We are not sure what the president of “trade school” means, but suspect he refers to the country’s more than 1,000 community and technical colleges, an institution that educates about a third of all our undergraduates. We both spent our careers more investments in these universities, including through workforce programs, a cross-sea initiative that helped build a better path between education and good jobs six years ago.
(According to records: Trump’s allegations are Harvard being a “very anti-Semitic” ring from the man who presided over the Holocaust in Mar-a-Lago. It’s certainly unrecognizable to us – two of us spent more than 40 years between us in Harvard students, faculty and faculty, faculty and faculty.
If Trump actually cares about funding “trade schools,” he will first tell Congress leaders to strip the provision in what he calls a big beauty bill, which raises the credit hours of Pell Grant’s qualification. Community colleges serve most low-income students, most of whom must work while in school. The proposed change proposed by the House, not included in the Senate version of the settlement bill, could cut aid for 400,000 students per year and force many to withdraw.
But the threat is not only in the proposed legislation: Community colleges are already the goal of Trump’s politically motivated goal. Just last month, for example, his administration revoked awards from six technology centers created by bipartisan legislation to promote innovation, job creation and national security. Among them are projects in Alabama, Community College will expand biotechnology training; in Idaho, Community College plans to train aerospace workers; in Vermont, Community College is preparing a new semiconductor workforce.
And the incision is more than that. If the president really seriously supports the skilled technical workforce in the United States, he will expand rather than intuition, such as the National Science Foundation’s Advanced Technology Education Program, which provides $1.5 billion in funding to more than 500 communities and technical colleges to develop cutting-edge training in areas such as advanced manufacturing and robotics. Instead, his budget recommends a 55% reduction in NSF, including a substantial reduction in education and workforce programs. The president’s budget also recommends eliminating all Perkins Act funding for community colleges (about $400 million) and limiting funds to middle schools and high schools, thus cutting the major support sources of federal support for technical training in middle schools.
If Trump passes “trade schools” that means education trade work, his hostility to immigrants undermines the students he claims to support. 8% of community college students are not U.S. citizens and some campuses have higher stakes.

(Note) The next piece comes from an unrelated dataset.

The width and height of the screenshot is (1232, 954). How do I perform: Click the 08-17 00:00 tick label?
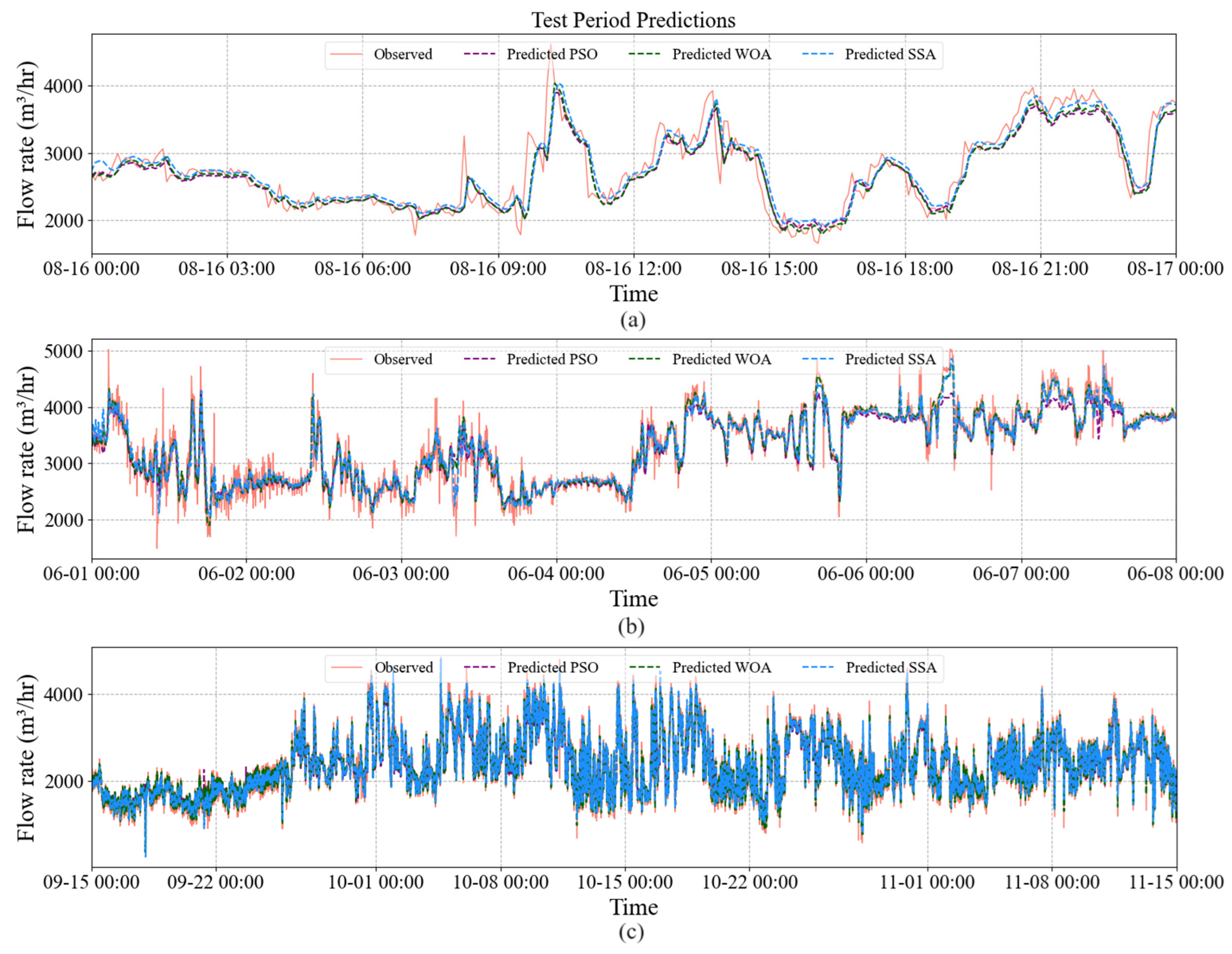pos(1175,269)
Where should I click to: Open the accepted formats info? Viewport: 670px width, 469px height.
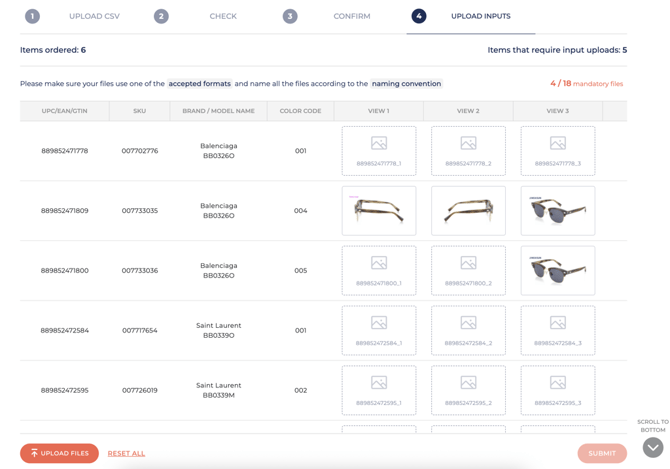pyautogui.click(x=199, y=84)
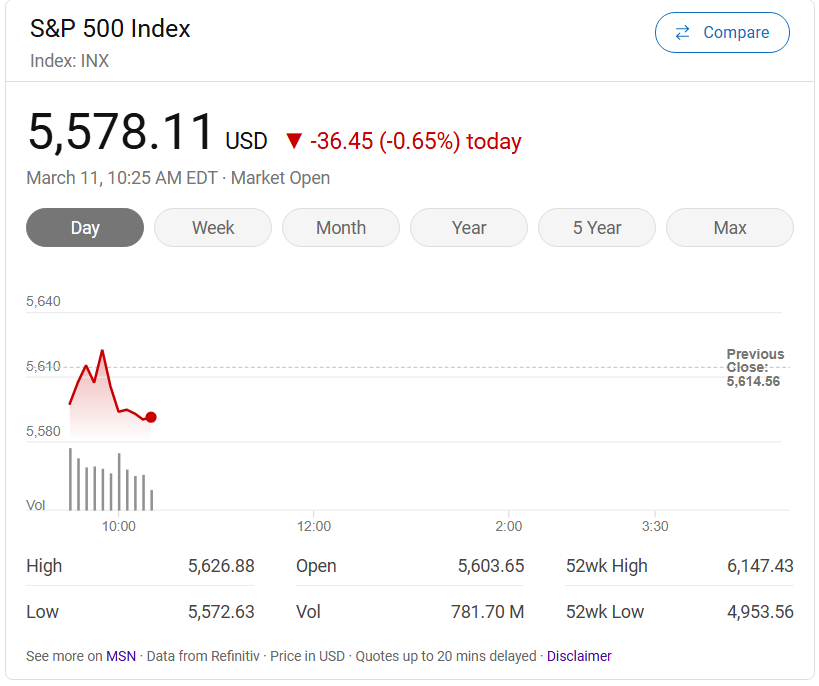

They are as crucial to the future of the United States as researchers at Harvard University. In 2024, immigrants accounted for more than 30% of construction workers, with 20% of American manufacturing workers. Close the door to the United States will not hurt universities: it will undermine our ability to build, build and compete.
Last week, we signed a friend-of-the-court summary with more than 12,000 Harvard alumni, pledging our commitment to defending not only Harvard but the wider range of higher education businesses from bullying attacks by the Trump administration. Over the past month, we have also spoken with community college leaders from all over the country, and we have covered their work in our 2023 book, The hidden economic engine of the United States. Without exception, these leaders expressed deep concern and understanding that if Harvard, by all its resources, could be forced to succumb to the will of a tyrannical government, would the institutions with lower resources have to defend academic freedom and maintain independence from government?
If elite universities, communities and technical colleges are united, we can defend not only education, but democracy itself. Harvard has no choice but to gain a foothold in this unprecedented attack on independence and higher education. Unlike more vulnerable victims (immigrants, civil servants, U.S. International Development, trans communities), Harvard has the resources to fight back. Ultimately, its rights, as well as rights against others, may be proven by the court. But during this period, many unnecessary damage will be caused to the lives of affected people and institutions. Most Americans may not often talk about abstractions such as academic freedom, due process, and the fate of democracy. But when they see a person, they know a bully.